De Molina de Aragón, camino a Levante se atraviesa la provincia de Teruel. Antes de que el color de la tierra se tiña de rojo, aparece Poyo del Cid, el pueblo en cuyo alto el caballero construyó una fortaleza con un asiento desde el que dominaba todo el valle. Allí, los peregrinos sellan el salvoconducto animados por ritmo de salsa. El aspecto del local es toda una estampa de la España del siglo XXI: merengue y cumbias mezcladas con partidas de mus y dominó. Acento latinoamericano detrás de la barra y diminutivos maños en las mesas. A los jubilados del pueblo no les asombra nada la inmigración. «Esta chica tiene el bar muy limpio», dice Víctor Sánchez Hernández. Quizá porque él y sus amigos han tenido que hacer lo mismo en los años más duros del franquismo.

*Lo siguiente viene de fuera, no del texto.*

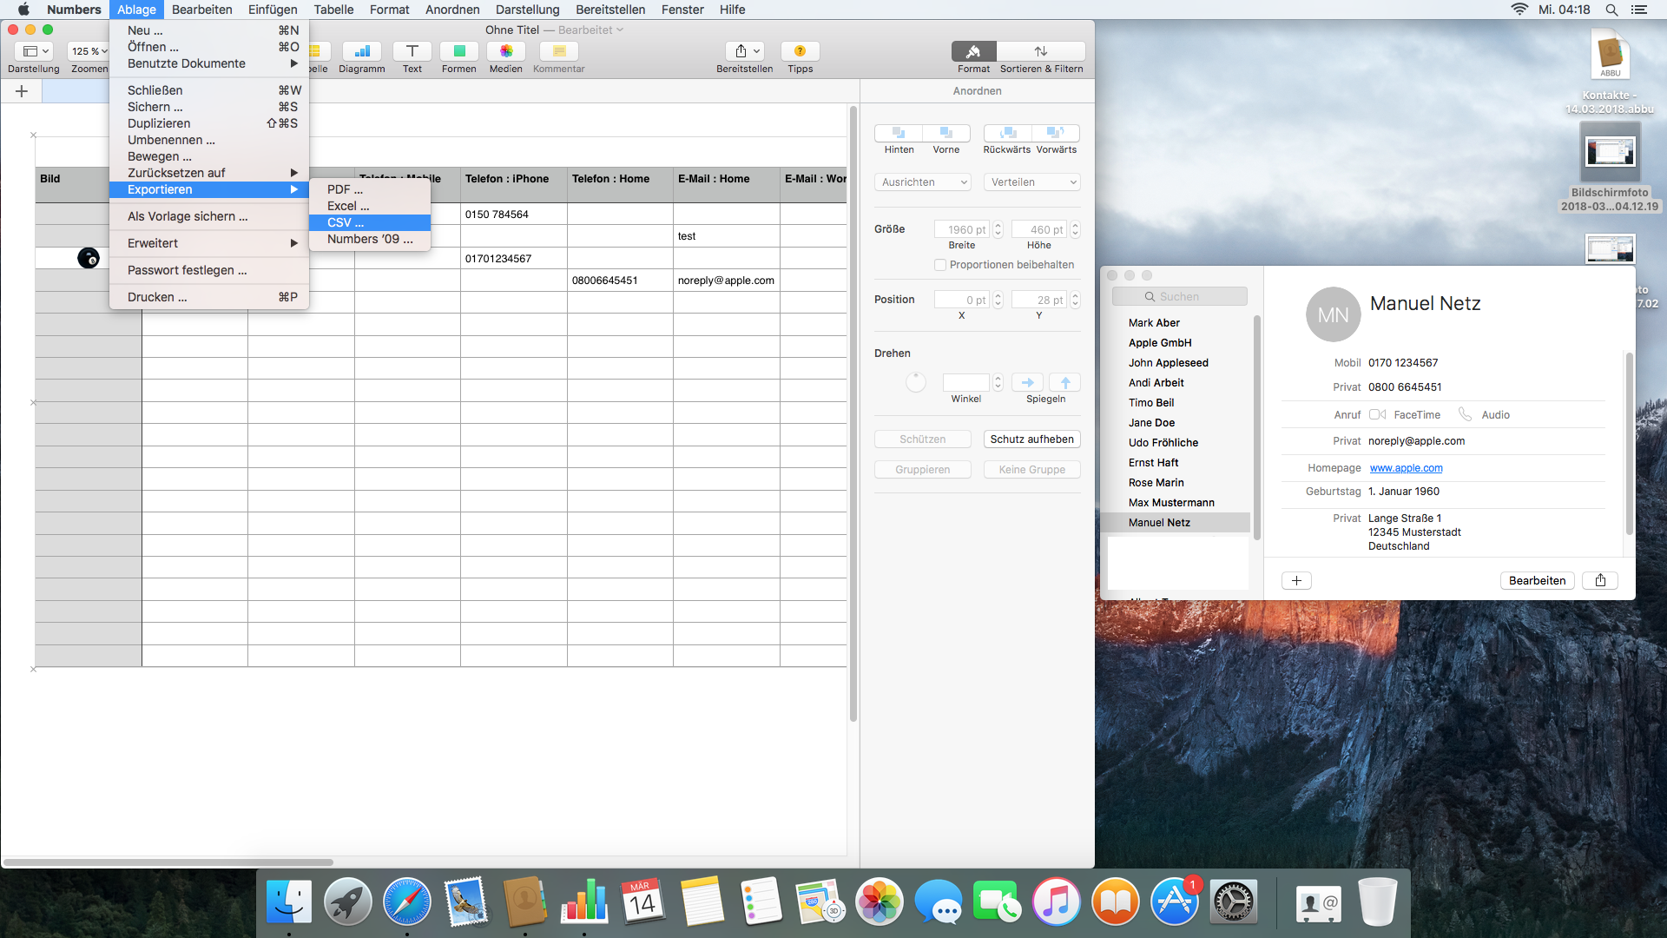Open Sortieren & Filtern panel
This screenshot has width=1667, height=938.
1041,51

Por esa ruta, se llega al Mediterráneo. Atrás queda Teruel, que a fe que existe. Como los pueblos que se dejan al paso, Sarrión, Rubielos de la Mora y Mora de Rubielos, antes de llegar a Segorbe, en Castellón, que a la hora del almuerzo parece una localidad más bien fantasma.

El paisaje ha cambiado radicalmente. Las lomas y los cañones rojizos del bajo Aragón dejan paso a los árboles frutales medianos de la huerta, una riqueza que ya causaba impacto en el Cantar. Por allí se dirigieron el Cid y sus hombres en busca de «la mar salada», que muchos vieron por primera vez en su vida en Burriana. Tres años de lucha por Levante y nueve meses de asedio a la ciudad de Valencia fue el precio que tuvieron que pagar por hacerse con esos territorios.

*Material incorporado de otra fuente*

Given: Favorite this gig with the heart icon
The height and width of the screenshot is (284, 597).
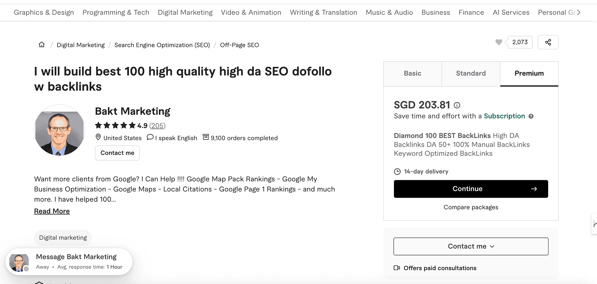Looking at the screenshot, I should 498,42.
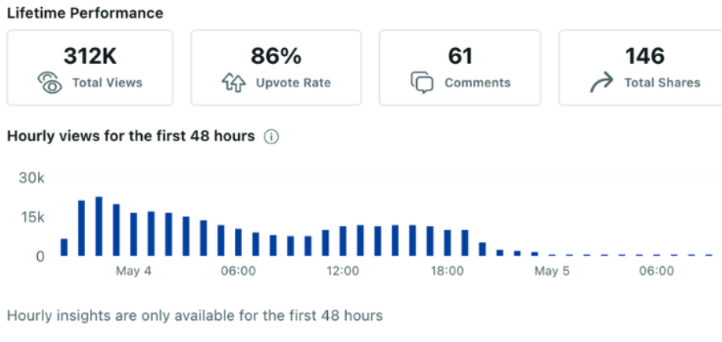Open the 146 Total Shares card
722x342 pixels.
coord(642,68)
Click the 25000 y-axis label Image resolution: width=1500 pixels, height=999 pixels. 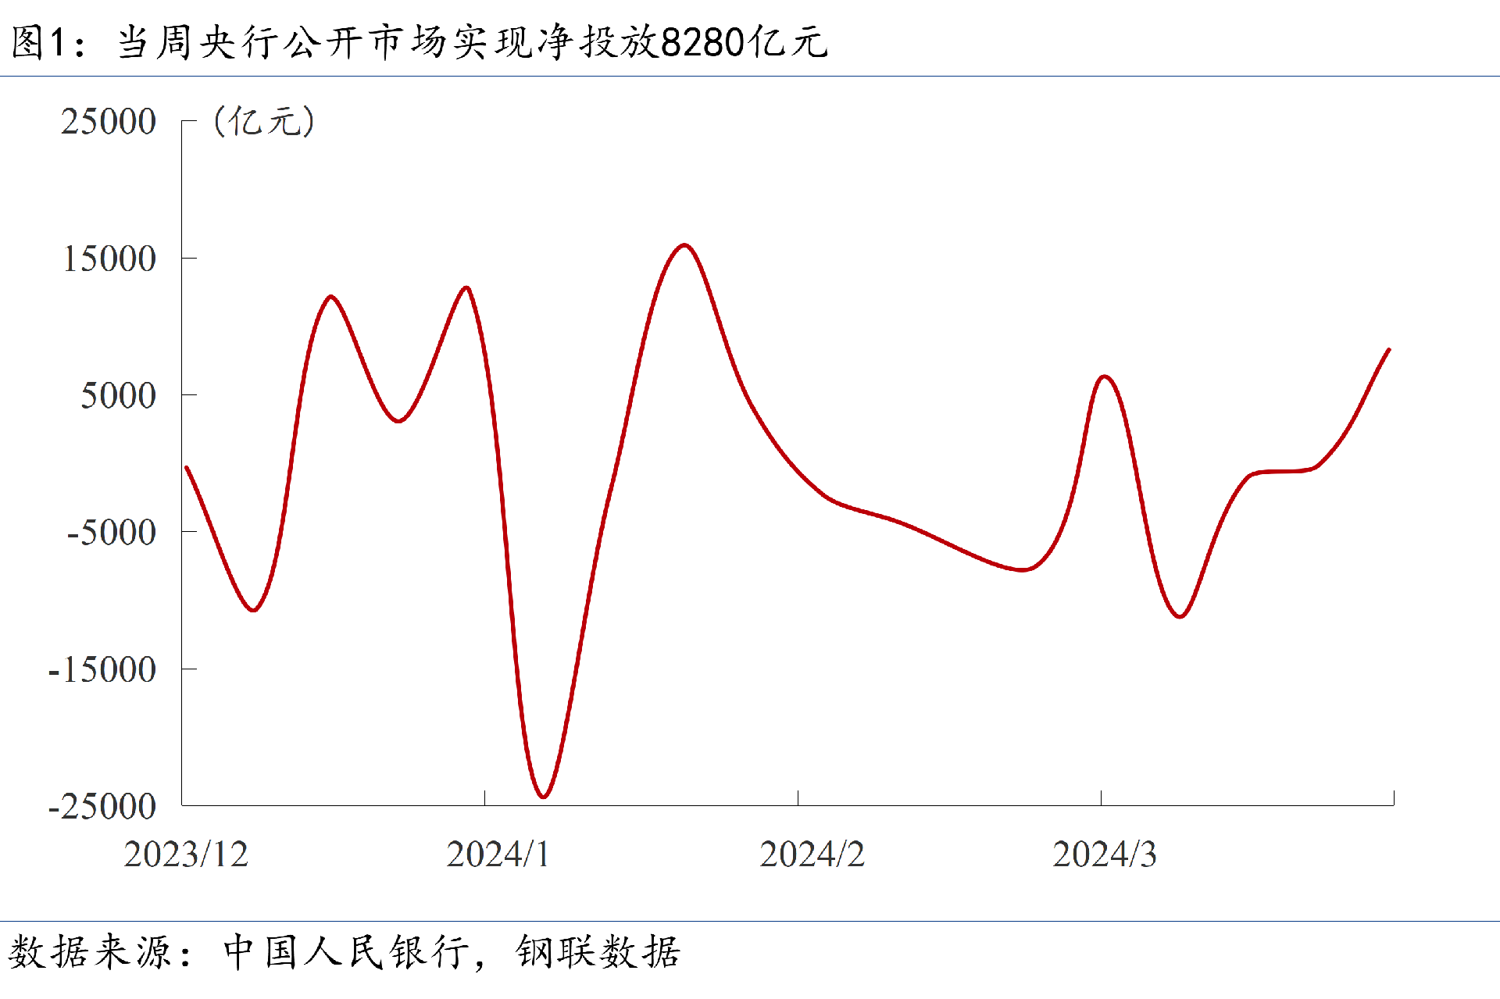109,122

En Valencia hay algunos rastros, pocos para ser una ciudad tan importante en su biografía. Una avenida, un hostal por la parte vieja, en el número 13 del Carrer dels Munyans, un instituto de secundaria, una estatua en la plaza de España... Allí debajo está sentada Marina, boliviana de 23 años, a quien no impresiona nada la figura ecuestre. «¿El Cid? ¿Qué es eso? ¿La tarjeta sanitaria?».

En Valencia murió el Cid, un día de 1099. Pero la imagen de su leyenda a caballo ha quedado más viva en Peñíscola (Castellón) que en la ciudad donde falleció. Allí fue donde se rodó la escena final de la película que protagonizaron Charlton Heston y Sophia Loren. Ha sido la cabalgada que más le ha mitificado desde el Cantar. Rodrigo Díaz de Vivar, muerto, a los lomos de Babieca mientras los suyos y sus adversarios se arrodillan a su paso. Contra la fuerza de esa imagen, no hay diatribas que valgan.